**TASK PROMPT**
Verbatim transcription of the listing is needed.

------ DATASET EXCERPTS ------

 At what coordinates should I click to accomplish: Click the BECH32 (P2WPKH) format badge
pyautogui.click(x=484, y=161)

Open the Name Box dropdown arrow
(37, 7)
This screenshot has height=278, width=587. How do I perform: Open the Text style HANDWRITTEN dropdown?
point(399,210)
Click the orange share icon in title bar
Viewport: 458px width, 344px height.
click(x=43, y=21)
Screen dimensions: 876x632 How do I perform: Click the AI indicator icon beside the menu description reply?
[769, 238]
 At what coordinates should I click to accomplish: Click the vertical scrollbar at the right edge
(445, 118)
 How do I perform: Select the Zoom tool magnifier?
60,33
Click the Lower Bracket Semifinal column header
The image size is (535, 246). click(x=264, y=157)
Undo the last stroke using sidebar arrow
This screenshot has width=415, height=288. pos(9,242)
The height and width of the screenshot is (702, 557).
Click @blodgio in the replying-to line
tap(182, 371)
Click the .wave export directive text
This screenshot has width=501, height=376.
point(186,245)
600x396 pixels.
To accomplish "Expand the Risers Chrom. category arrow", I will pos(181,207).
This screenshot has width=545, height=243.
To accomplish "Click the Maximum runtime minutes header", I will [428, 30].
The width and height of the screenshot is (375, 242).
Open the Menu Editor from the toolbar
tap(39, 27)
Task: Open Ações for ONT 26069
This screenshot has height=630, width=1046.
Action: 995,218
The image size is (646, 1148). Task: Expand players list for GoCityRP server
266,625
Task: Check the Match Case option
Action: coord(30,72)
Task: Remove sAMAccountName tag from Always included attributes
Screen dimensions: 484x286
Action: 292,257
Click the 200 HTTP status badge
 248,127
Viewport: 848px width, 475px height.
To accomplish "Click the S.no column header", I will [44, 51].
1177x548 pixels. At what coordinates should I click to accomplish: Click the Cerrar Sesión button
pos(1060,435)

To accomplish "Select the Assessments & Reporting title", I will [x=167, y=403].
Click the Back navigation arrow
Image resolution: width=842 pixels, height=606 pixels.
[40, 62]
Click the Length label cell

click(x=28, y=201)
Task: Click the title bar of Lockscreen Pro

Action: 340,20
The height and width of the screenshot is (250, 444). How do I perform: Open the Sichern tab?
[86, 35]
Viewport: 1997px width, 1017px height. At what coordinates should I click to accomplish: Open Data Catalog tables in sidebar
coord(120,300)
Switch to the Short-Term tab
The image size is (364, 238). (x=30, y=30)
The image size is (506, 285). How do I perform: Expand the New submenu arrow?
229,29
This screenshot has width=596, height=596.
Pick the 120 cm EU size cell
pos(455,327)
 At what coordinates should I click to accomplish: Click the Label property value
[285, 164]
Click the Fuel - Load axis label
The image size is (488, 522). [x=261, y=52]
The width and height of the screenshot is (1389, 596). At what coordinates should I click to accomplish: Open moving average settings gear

------

**EXERCISE RESULT**
 At what coordinates should I click to accomplish: Click the BECH32 (P2WPKH) format badge
pyautogui.click(x=484, y=161)

Open the Name Box dropdown arrow
(37, 7)
This screenshot has height=278, width=587. How do I perform: Open the Text style HANDWRITTEN dropdown?
point(399,210)
Click the orange share icon in title bar
Viewport: 458px width, 344px height.
click(x=43, y=21)
Screen dimensions: 876x632 How do I perform: Click the AI indicator icon beside the menu description reply?
[769, 238]
 At what coordinates should I click to accomplish: Click the vertical scrollbar at the right edge
(445, 118)
 How do I perform: Select the Zoom tool magnifier?
60,33
Click the Lower Bracket Semifinal column header
The image size is (535, 246). click(x=264, y=157)
Undo the last stroke using sidebar arrow
This screenshot has width=415, height=288. pos(9,242)
The height and width of the screenshot is (702, 557).
Click @blodgio in the replying-to line
tap(182, 371)
Click the .wave export directive text
This screenshot has width=501, height=376.
point(186,245)
600x396 pixels.
To accomplish "Expand the Risers Chrom. category arrow", I will pos(181,207).
This screenshot has width=545, height=243.
To accomplish "Click the Maximum runtime minutes header", I will [428, 30].
The width and height of the screenshot is (375, 242).
Open the Menu Editor from the toolbar
tap(39, 27)
Task: Open Ações for ONT 26069
This screenshot has height=630, width=1046.
Action: 995,218
The image size is (646, 1148). Task: Expand players list for GoCityRP server
266,625
Task: Check the Match Case option
Action: coord(30,72)
Task: Remove sAMAccountName tag from Always included attributes
Screen dimensions: 484x286
Action: 292,257
Click the 200 HTTP status badge
 248,127
Viewport: 848px width, 475px height.
To accomplish "Click the S.no column header", I will [44, 51].
1177x548 pixels. At what coordinates should I click to accomplish: Click the Cerrar Sesión button
pos(1060,435)

To accomplish "Select the Assessments & Reporting title", I will [x=167, y=403].
Click the Back navigation arrow
Image resolution: width=842 pixels, height=606 pixels.
[40, 62]
Click the Length label cell

click(x=28, y=201)
Task: Click the title bar of Lockscreen Pro

Action: 340,20
The height and width of the screenshot is (250, 444). How do I perform: Open the Sichern tab?
[86, 35]
Viewport: 1997px width, 1017px height. At what coordinates should I click to accomplish: Open Data Catalog tables in sidebar
coord(120,300)
Switch to the Short-Term tab
The image size is (364, 238). (x=30, y=30)
The image size is (506, 285). How do I perform: Expand the New submenu arrow?
229,29
This screenshot has width=596, height=596.
Pick the 120 cm EU size cell
pos(455,327)
 At what coordinates should I click to accomplish: Click the Label property value
[285, 164]
Click the Fuel - Load axis label
The image size is (488, 522). [x=261, y=52]
The width and height of the screenshot is (1389, 596). At what coordinates should I click to accomplish: Open moving average settings gear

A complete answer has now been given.